■ **SOURCE TEXT**:
══════════
Creamy Spinach Artichoke Chicken (Printable)

Juicy chicken breasts baked with a rich spinach and artichoke filling for a flavorful dinner.

# What You Need:

→ Chicken

01 - 4 large boneless, skinless chicken breasts
02 - 1 tablespoon olive oil
03 - 1 teaspoon salt
04 - 1/2 teaspoon black pepper
05 - 1/2 teaspoon smoked paprika

→ Filling

06 - 1 cup frozen spinach, thawed and squeezed dry
07 - 1 cup canned artichoke hearts, drained and chopped
08 - 1/2 cup cream cheese, softened
09 - 1/3 cup grated Parmesan cheese
10 - 1/2 cup shredded mozzarella cheese
11 - 2 cloves garlic, minced
12 - 1/4 teaspoon crushed red pepper flakes

→ Finishing

13 - 1 tablespoon olive oil for searing
14 - Chopped fresh parsley for garnish

# How-To Steps:

01 - Preheat oven to 400°F.
══════════
■ **WHAT IS BEING ASKED**: Carry on the spinach artichoke chicken recipe above from its final line, supplying the remaining how-to steps.

■ **LISTING**:
══════════
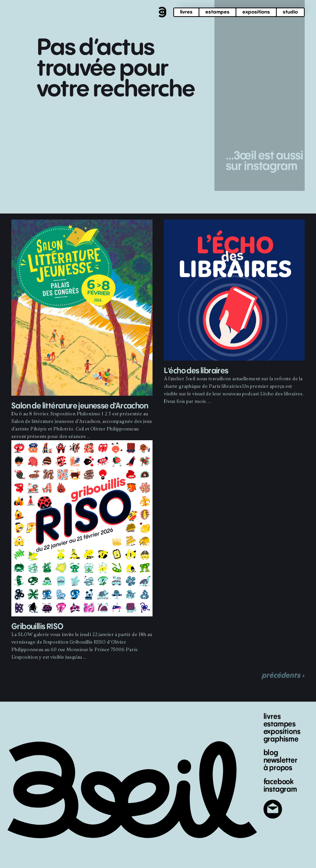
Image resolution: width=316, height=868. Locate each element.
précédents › (283, 675)
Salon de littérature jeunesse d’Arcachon (80, 406)
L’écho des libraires (196, 371)
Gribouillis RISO (37, 627)
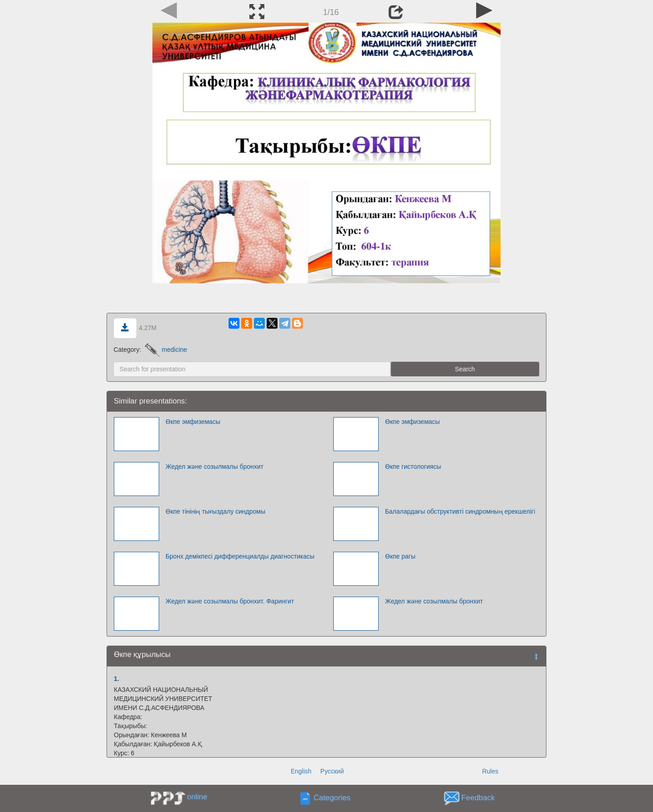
══════════
■ **TASK ANSWER**:
02 - Combine cream cheese, Parmesan, mozzarella, spinach, artichoke hearts, garlic, and red pepper flakes in a medium bowl. Mix until well blended.
03 - Pat chicken breasts dry. Using a sharp knife, cut a deep pocket horizontally into each breast, being careful not to slice all the way through.
04 - Rub the chicken with olive oil, salt, pepper, and smoked paprika.
05 - Stuff each chicken breast with the spinach-artichoke mixture, securing with toothpicks if needed.
06 - Heat 1 tablespoon olive oil in a large oven-proof skillet over medium-high heat. Sear the stuffed chicken breasts for 2-3 minutes per side until golden brown.
07 - Transfer the skillet to the preheated oven. Bake for 20-25 minutes, or until the chicken is cooked through (internal temperature 165°F).
08 - Rest for 5 minutes, remove toothpicks, and garnish with chopped parsley before serving.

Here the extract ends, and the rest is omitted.